*ABOUT THIS TASK*. Number of lines with "computer" in the data: give that figure by itself.

■ ■ ■

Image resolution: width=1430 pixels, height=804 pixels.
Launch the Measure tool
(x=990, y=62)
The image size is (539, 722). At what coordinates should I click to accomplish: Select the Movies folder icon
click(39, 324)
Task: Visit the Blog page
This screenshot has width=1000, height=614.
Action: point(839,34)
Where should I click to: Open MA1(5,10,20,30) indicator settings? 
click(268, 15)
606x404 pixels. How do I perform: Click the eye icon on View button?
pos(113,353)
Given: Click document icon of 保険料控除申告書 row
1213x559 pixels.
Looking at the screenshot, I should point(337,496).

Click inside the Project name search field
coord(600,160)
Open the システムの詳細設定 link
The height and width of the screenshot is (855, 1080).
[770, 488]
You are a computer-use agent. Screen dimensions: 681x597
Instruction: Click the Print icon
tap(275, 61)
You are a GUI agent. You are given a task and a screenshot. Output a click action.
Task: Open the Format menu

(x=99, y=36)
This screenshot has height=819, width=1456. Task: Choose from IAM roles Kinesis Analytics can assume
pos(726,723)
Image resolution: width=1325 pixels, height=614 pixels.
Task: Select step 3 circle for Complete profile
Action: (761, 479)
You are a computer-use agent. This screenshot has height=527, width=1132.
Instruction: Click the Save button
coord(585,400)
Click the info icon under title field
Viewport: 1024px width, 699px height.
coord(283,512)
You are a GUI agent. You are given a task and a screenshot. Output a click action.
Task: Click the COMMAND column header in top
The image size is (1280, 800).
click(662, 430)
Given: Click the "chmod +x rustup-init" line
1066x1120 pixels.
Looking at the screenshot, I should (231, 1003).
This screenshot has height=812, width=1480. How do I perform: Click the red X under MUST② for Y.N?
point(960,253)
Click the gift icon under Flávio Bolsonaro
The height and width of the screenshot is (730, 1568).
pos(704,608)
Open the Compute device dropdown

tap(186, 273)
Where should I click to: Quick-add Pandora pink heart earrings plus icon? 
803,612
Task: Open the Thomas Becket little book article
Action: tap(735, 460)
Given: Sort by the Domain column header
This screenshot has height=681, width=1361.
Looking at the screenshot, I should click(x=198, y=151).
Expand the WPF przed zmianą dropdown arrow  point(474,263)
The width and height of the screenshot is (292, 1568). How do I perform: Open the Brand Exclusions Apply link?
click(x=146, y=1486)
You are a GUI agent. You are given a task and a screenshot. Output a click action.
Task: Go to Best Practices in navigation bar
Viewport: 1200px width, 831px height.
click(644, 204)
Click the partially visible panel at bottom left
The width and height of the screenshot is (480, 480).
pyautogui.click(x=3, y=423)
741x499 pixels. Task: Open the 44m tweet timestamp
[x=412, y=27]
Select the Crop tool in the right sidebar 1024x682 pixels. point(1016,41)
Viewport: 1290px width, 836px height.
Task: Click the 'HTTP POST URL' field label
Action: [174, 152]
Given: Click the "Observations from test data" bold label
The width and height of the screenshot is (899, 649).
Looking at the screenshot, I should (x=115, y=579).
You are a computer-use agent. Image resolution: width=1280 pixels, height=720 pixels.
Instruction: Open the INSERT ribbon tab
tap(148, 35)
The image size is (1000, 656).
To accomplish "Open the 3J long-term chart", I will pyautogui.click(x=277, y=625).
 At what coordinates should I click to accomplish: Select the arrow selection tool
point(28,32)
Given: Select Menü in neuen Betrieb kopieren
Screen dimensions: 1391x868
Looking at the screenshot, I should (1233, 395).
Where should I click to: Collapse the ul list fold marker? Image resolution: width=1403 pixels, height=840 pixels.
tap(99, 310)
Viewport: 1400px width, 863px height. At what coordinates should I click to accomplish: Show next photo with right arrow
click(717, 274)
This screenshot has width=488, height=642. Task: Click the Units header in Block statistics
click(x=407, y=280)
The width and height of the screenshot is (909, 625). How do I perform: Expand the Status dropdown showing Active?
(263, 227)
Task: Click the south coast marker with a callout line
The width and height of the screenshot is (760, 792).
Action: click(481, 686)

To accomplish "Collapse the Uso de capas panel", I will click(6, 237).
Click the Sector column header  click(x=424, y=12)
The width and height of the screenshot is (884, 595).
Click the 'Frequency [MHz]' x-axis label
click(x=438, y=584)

■ ■ ■

*OUTPUT FOR THIS EXERCISE*. 3